** START OF Source document **

Having had the 3030i in my listening space for a couple of months I can only confirm that I would never consider these as desktop speakers like the Airpulse A80 or the Kanto TUK. You can put hem close to a wall if this is a requirement for the setup – with a certain distance to the listening position, although having them perform on speaker stands will provide the audibly best outcome. (Same for the A300 pro).
A last quote of relevance:
"… These speakers are amazing. Reproduction is spacious and roomy, with well-spaced voices and a form of ease with large formations that one would not expect from such a compact 2-way speaker. Bass is powerful and deep. The upper part of the spectrum is airy and fruity, nuanced and expressive. The whole is perfectly integrated, extroverted, but never overloaded or fatiguing. This character gives the speakers a well-tempered form of realism in their ability to express emotion. This lays the foundation for a system that is as elegant as it is musically mature."
Audiophonics, a unique French online retailer come assembler/manufacturer, was founded in 2005 and made its name in the audio community as a leading European source for DIY audio, cables and importer of a wide range of Chinese audio brands. In almost 20 years they have established a range of in-house brands and the shop is renowned for their French work floor producing OEM elite design amplifiers from Hypex to PuRiFi with no frills & excellent build quality.
The brand offers also Texas Instruments chip based amplifiers for 30 Euros, too. Here, I would have doubts that these have seen a French work floor for assembling before being packaged.
Audiophonics has been founded by 3 friends, David Aubert, Nicolas Ferhat and Nicolas Guérin in equal equity and with a capital of 1.8k Euros in September 2005, just a ballpark hit away from the Gironde river in Bordeaux.
Word has it, to reach this impressive capital amount, they had to bring some computer hardware like a PC, keyboard, flat screen and a printer to the party. Their business purpose was specified as (Google translation of the founding document): ”The purchase or sale, directly or indirectly, by mail order, of any product directly or indirectly related to HIFI equipment”
As the setting up of the business was longer and harder than what was initially and naively planned, David and N. Guerin had to go their own way, but Nicolas Ferhat slowly continued with the development of Audiophonics and related brands. Almost 2 decades later, the company is owned and directed by Nicolas Ferhat alone since 2015, and David - a friendly and easy going audio enthusiast – has returned covering the international contacts for the company.
Albeit, their growth had been exceptional since 2016 and finances seem to be strong & pretty exciting.
Covering a product from a Hi-Fi distribution operating from France for an American website / forum with international audience may request some reasonable background info for our reader - thus we will cover specifically the North American market service situation in the 2nd part - as I was kind of lucky and David Aubert, one of the co-founders of Audiophonics, confirmed my interview request.

** END OF Source document **
** START OF Collected data **

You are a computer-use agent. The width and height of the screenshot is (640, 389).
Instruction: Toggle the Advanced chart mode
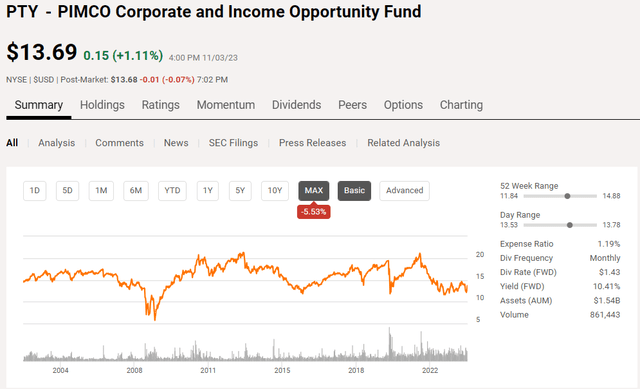point(404,191)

** END OF Collected data **

- Problems to solve
(A) Answer these questions from the Audiophonics review:
(i) In what month and year was Audiophonics founded?
(ii) How much capital did the founders start the company with?
(iii) Since what year has Nicolas Ferhat alone owned and directed the company?
(B) Continue the Audiophonics review, starting after its final sentence.

- Answers to the exercise
(A)
(i) September 2005
(ii) 1.8k Euros
(iii) 2015

(B)
The complete Q&A can be found in part two of the review. David gave answers to a couple of questions, which allowed us to dig a bit deeper into the company’s terms for the US shipping policy, a point that might be of special interest as long as the US Dollar continues a strong relationship towards the Euro.
Currency, pricing & reality check:
The ensemble could be shipped for 1257,22 Euro / 1,331.14 US$ to US mainland, or to continental
Europe, for example to the Netherlands (with 21% VAT), for 1.470 Euros. (all data of August, 14th 2023):
To put this into relation with other shades of our audiophile hobby, you could spend that same amount of money easily as well on 5 feet of SR Atmosphere Alive SX Level 1 power cable (here), or perhaps adding a pair of solid subwoofers into the equation – which could be the case if you’d opt for SR’s Level 2 design. Always good to have options in life.
Obviously, “just a low budget solution” is one opinion about that combo, which might be all too fair, depending on perspective. Another one could be: “Performance & value for money”, that’s would be the one straight into my yard. Nevertheless - I need to admit - love and respect needs to be earned, and diligence is due on that combo. Let’s find out if this pairing will earn full respect and laudation or if you are better off with some natural sounding power cables … ;-)
The Audiophonics DAW-S250NC integrated AIO amplifier:
In November 2022 Audiophonics introduced 3 DA(W)-S models, which integrate either one or two OEM modules with Hypex NCORE amplification, inside a timeless AIO amplifier design that makes some light use of the Matrix Mini design language. The casework is solid and from good scratch resistant quality. The big display falls asleep after 40 second, the emote is functional and the rotary volume control works precise.
Their range of integrates AIO amplifier includes:
- The Hypex NC122MP module based DA-S125NC for 545 US$/599 € as the baseline for their integrated digital amplifiers.
- Equipped identically with a ESS9038q2m module populated, but more powerful - a version called DA-S250NC is available at roundabout 635 US$/699 €
- The top of the line model is the DAW-S250NC with supplementary Linkplay A98 module, costing 817 US$/899 € - which is the device under review. (all exchange rates as of 14th of August 2023)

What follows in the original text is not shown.